→ DESCRIPTION OF THE TASK:
Output, exactly as written, the lines below starting at the line containing "Given: Choose the 'In 15 years' radio option" and ending at the line containing "Toggle sort arrow beside Subscribers header". Drop the pictures and keep both end lines.
Start of RAW DATA
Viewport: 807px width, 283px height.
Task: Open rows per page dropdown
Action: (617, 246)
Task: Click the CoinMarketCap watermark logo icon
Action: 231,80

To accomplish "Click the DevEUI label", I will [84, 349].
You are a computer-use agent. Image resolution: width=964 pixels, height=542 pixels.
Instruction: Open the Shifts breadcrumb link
End of RAW DATA
Start of RAW DATA
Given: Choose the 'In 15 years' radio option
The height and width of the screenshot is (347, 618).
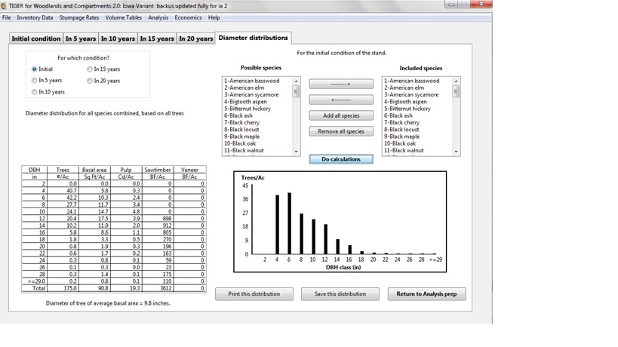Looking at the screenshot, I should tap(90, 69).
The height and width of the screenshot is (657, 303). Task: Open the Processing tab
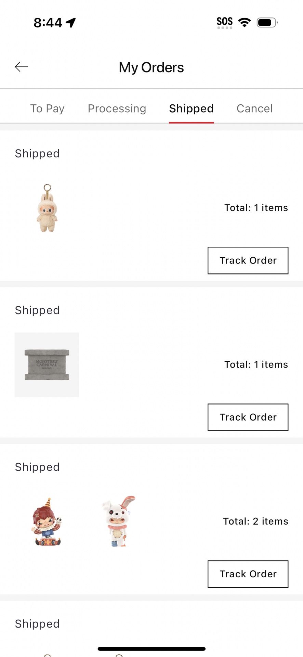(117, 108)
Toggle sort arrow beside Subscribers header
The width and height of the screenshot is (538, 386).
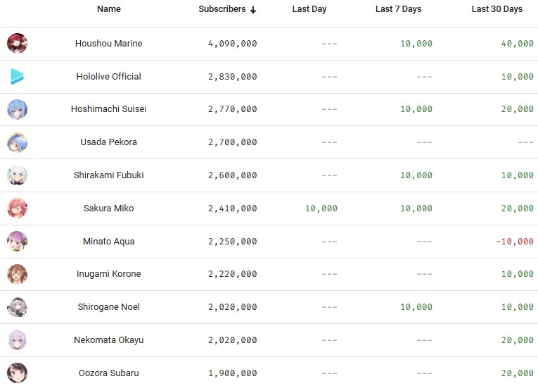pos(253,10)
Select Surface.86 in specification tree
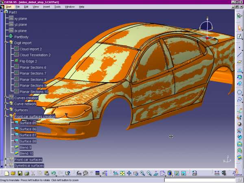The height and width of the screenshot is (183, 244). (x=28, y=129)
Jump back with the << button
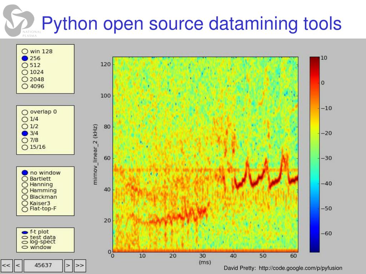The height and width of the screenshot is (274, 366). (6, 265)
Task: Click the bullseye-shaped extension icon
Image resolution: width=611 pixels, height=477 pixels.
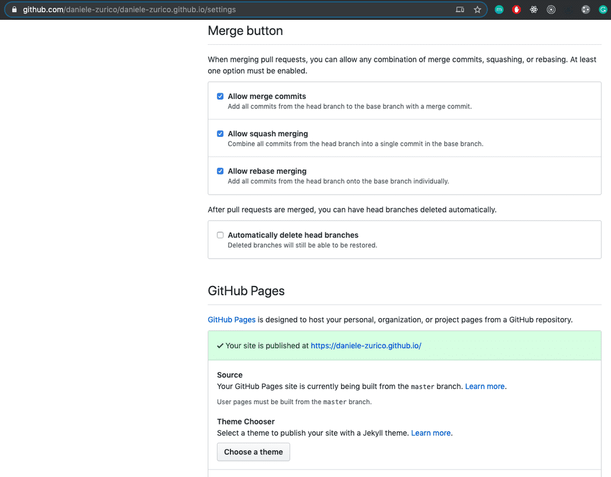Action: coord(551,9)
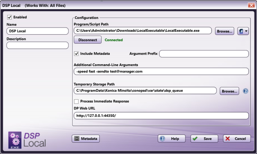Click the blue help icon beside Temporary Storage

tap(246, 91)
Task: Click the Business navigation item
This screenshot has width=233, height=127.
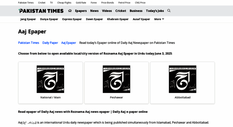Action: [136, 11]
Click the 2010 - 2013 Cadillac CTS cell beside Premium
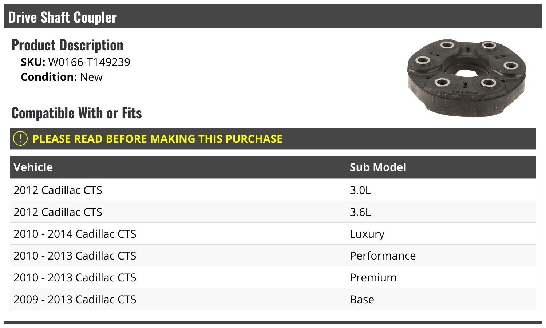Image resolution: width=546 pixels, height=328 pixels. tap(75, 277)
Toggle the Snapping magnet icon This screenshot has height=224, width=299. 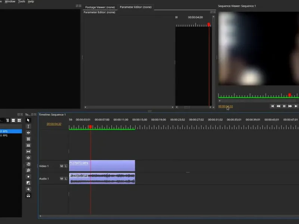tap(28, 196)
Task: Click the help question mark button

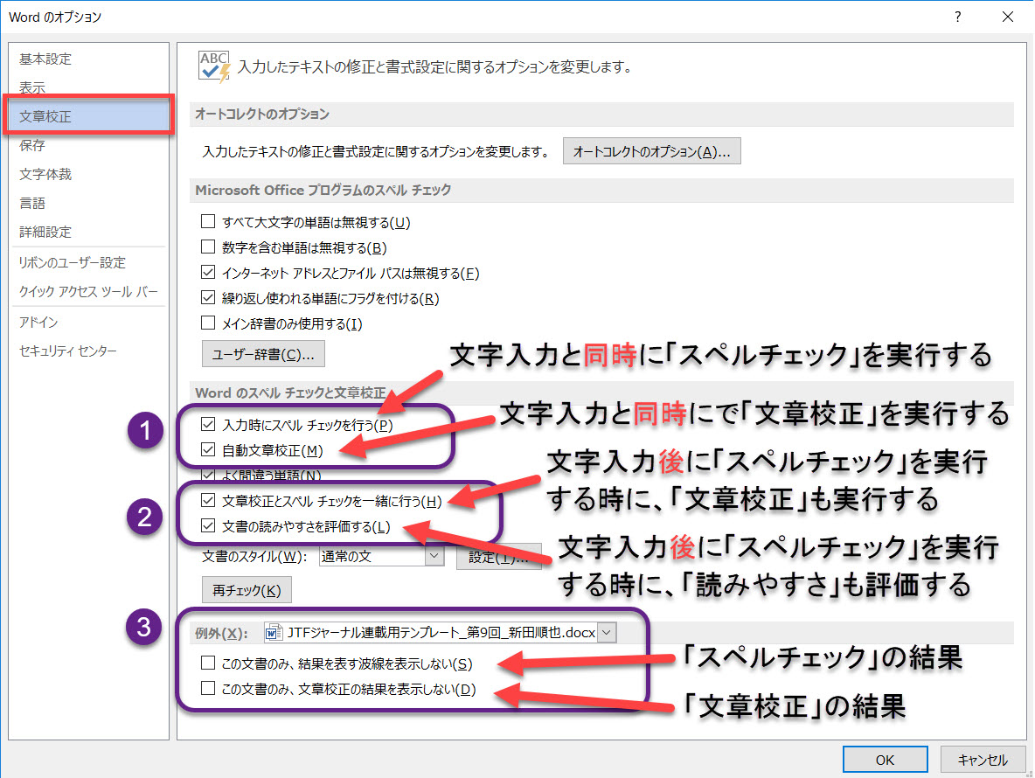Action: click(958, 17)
End of RAW DATA
→ EXERCISE RESULT:
Given: Choose the 'In 15 years' radio option
The height and width of the screenshot is (347, 618).
Looking at the screenshot, I should tap(90, 69).
The height and width of the screenshot is (657, 303). Task: Open the Processing tab
(117, 108)
Toggle sort arrow beside Subscribers header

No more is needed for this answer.